The program, which will include a focus on human-capital development, aligns with the African Union (AU) and the Africa CDC’s Partnerships for African Vaccine Manufacturing (PAVM) initiative. Launched this past April, PAVM aims to establish five vaccine research and manufacturing hubs on the continent over the next 10-15 years, and increase the share of vaccines produced locally for use on the continent to as much as 60 percent within the next 20 years.
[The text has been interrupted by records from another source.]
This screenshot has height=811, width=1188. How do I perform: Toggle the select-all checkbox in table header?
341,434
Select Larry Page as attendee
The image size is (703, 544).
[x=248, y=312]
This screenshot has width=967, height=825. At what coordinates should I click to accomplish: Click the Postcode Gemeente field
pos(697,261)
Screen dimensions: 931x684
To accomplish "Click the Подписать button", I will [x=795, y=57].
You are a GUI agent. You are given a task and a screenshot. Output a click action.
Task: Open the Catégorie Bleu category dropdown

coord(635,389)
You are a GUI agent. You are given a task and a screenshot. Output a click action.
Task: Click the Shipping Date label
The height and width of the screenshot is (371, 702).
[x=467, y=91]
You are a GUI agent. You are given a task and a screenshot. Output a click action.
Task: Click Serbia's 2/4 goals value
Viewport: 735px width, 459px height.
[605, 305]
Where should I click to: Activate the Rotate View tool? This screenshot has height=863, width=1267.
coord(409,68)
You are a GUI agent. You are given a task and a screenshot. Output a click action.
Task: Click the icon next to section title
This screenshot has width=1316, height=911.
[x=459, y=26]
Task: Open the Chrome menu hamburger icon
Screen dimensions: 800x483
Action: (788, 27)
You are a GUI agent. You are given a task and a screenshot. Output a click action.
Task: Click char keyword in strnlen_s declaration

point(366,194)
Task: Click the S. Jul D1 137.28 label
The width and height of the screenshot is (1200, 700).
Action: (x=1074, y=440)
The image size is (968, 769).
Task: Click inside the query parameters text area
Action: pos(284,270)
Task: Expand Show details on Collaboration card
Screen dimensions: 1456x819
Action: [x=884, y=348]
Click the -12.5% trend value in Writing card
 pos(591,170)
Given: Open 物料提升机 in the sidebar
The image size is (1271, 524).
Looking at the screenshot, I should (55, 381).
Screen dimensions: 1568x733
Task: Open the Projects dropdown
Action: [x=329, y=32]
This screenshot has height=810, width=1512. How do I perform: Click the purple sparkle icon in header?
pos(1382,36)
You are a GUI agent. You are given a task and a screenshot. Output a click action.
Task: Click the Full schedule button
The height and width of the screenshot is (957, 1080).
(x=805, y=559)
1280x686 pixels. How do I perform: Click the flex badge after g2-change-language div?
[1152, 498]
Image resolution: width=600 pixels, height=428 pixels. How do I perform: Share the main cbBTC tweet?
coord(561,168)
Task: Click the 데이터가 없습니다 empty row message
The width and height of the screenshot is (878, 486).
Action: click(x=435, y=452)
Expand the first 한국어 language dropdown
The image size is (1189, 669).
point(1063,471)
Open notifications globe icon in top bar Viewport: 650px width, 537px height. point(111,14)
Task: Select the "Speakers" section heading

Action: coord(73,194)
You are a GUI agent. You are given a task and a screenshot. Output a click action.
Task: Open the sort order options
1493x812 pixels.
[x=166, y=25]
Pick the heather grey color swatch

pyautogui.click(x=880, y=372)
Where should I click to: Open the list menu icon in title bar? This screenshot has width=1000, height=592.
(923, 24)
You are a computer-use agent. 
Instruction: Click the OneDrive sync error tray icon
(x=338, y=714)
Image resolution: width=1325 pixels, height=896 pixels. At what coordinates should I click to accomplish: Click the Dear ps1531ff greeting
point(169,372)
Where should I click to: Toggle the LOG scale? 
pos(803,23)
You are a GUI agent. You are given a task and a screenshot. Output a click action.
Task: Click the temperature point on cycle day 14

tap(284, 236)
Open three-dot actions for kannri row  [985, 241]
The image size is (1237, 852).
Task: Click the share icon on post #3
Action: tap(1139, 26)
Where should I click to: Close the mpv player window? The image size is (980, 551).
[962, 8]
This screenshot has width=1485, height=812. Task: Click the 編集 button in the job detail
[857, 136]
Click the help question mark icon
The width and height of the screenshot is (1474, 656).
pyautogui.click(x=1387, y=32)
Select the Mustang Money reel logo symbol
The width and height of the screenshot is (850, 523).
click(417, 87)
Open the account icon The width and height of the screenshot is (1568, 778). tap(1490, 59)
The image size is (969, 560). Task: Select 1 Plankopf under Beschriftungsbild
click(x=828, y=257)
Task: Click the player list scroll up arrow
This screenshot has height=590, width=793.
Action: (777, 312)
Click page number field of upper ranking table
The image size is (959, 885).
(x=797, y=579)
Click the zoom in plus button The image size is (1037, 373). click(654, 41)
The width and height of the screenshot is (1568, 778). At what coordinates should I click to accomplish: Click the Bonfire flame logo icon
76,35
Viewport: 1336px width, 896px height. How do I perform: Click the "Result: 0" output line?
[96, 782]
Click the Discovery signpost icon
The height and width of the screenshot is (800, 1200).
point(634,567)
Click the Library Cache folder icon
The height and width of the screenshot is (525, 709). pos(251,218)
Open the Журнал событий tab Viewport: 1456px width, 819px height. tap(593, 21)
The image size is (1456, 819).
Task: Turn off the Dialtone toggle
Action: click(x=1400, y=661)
The European Union, in collaboration with the International Finance Corporation, France, Germany, and the United States, has announced plans to invest 1 billion euros ($1.2 billion) in the hub-development project.
Developing Africa’s vaccine-manufacturing capabilities will not only help the continent to cope with future unexpected crises; it will also enable countries to improve the provision of existing vaccines. According to the Anadolu Agency, in 2019 an estimated 19.8 million children worldwide did not receive the measles vaccine through routine immunization coverage; the majority of those children live in Africa.
Moreover, these efforts will place Africa on a much stronger footing to meet demand for future public-health solutions. For example, vaccines for Lassa fever—an acute viral hemorrhagic illness that is endemic in eight countries in West Africa—are currently in the development phase. Researchers are also getting closer to developing an effective and affordable vaccine for malaria. In 2019, 94 percent of malaria cases and deaths occurred in Sub-Saharan Africa.
Yet vaccines are only one part of a long list of pharmaceutical products to which African countries often struggle to secure access. In 2015, 1.6 million Africans died from malaria, tuberculosis, or HIV/AIDS—all preventable or treatable diseases—because of chronic drug shortages.
Fortunately, there are also initiatives focused on dismantling barriers to pharmaceutical manufacturing in Africa. In 2012, the AU Development Agency (AUDA-NEPAD) published the Pharmaceutical Manufacturing Plan for Africa (PMPA), which proposes technical solutions to many of the challenges facing the pharmaceutical manufacturing industry. The implementation of the African Continental Free Trade Area (AfCFTA), by enabling the creation of economies of scale, should support progress on realizing the PMPA.
As the PMPA notes, the African Medicines Regulatory Harmonization (AMRH) program, established by AUDA-NEPAD in 2009 to address regulatory weaknesses affecting Africa’s pharmaceutical industry, is also critical to its success. The program’s achievements so far include the AU Model Law on Medical Products Regulation, the African Medical Devices Forum, and progress toward an African Medicines Agency.
The AMRH program is supported by a number of international organizations, including the AU, the WHO, Gavi, and the Bill and Melinda Gates Foundation. Multilateral institutions like the AU and the United Nations Industrial Development Organization are also working with the Federation of African Pharmaceutical Manufacturers Associations, which was launched in 2013 by a group of regional associations to advance the AMRH’s mission.
Multilateral institutions and initiatives must do even more to close the implementation gap and accelerate the development of Africa’s pharmaceutical industry. This means, for example, supporting capacity-building, knowledge transfer, and cross-sector coordination; backing rigorous implementation of the AfCFTA; mobilizing financial resources from international financial institutions and development banks; and cross-country collaboration to strengthen human capital.
Such efforts received a boost during the pandemic. African leaders and multilateral organizations alike must make the most of this momentum to ensure that when the next crisis arrives, Africa is ready.